** Begin MATERIAL PROVIDED **
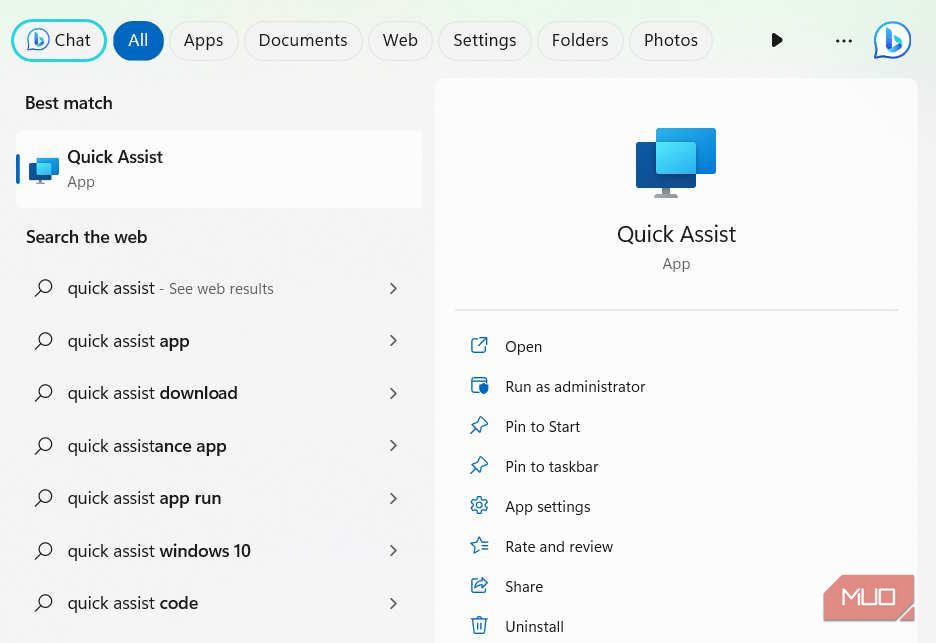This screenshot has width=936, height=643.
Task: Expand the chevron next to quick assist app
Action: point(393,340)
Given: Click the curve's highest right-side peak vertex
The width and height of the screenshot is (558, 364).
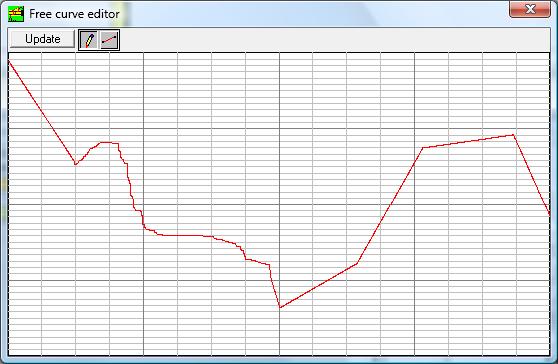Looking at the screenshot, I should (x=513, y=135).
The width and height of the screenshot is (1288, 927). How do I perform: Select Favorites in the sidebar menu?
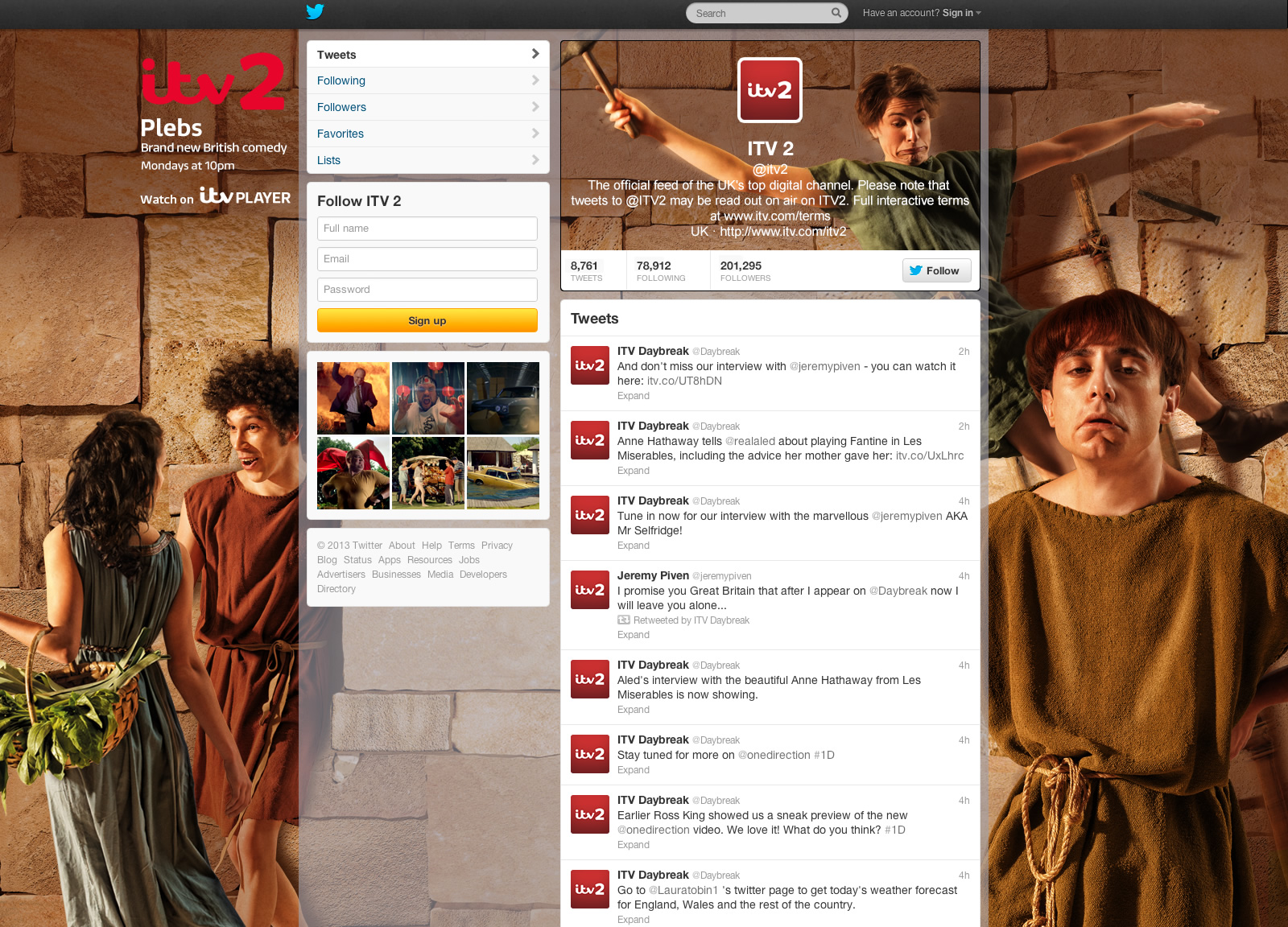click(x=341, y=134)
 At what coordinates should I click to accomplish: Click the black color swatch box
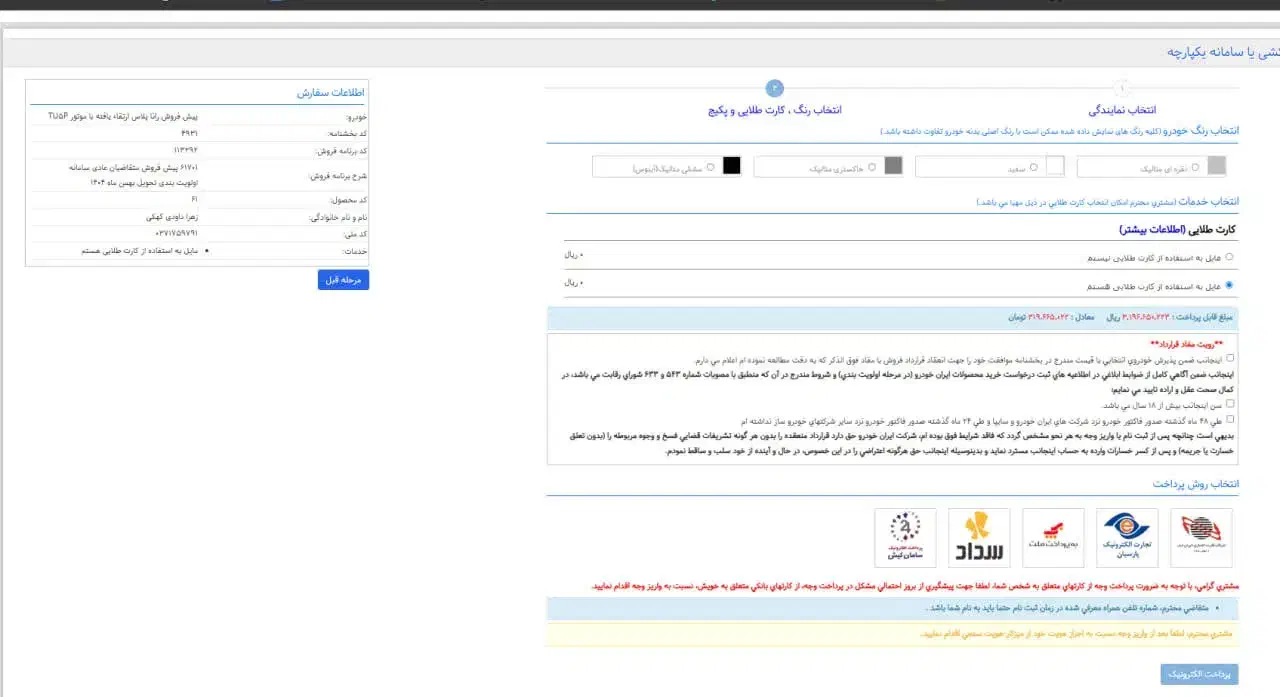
** End MATERIAL PROVIDED **
WHAT TO PRODUCE - Repeat the stretch of lines from the one containing "Given: Click the" through the end of the lines, word for word, leaving the pictures out.

RESULT BELOW -
Given: Click the curve's highest right-side peak vertex
The width and height of the screenshot is (558, 364).
Looking at the screenshot, I should (x=513, y=135).
The width and height of the screenshot is (1288, 927). How do I perform: Select Favorites in the sidebar menu?
click(x=341, y=134)
 At what coordinates should I click to accomplish: Click the black color swatch box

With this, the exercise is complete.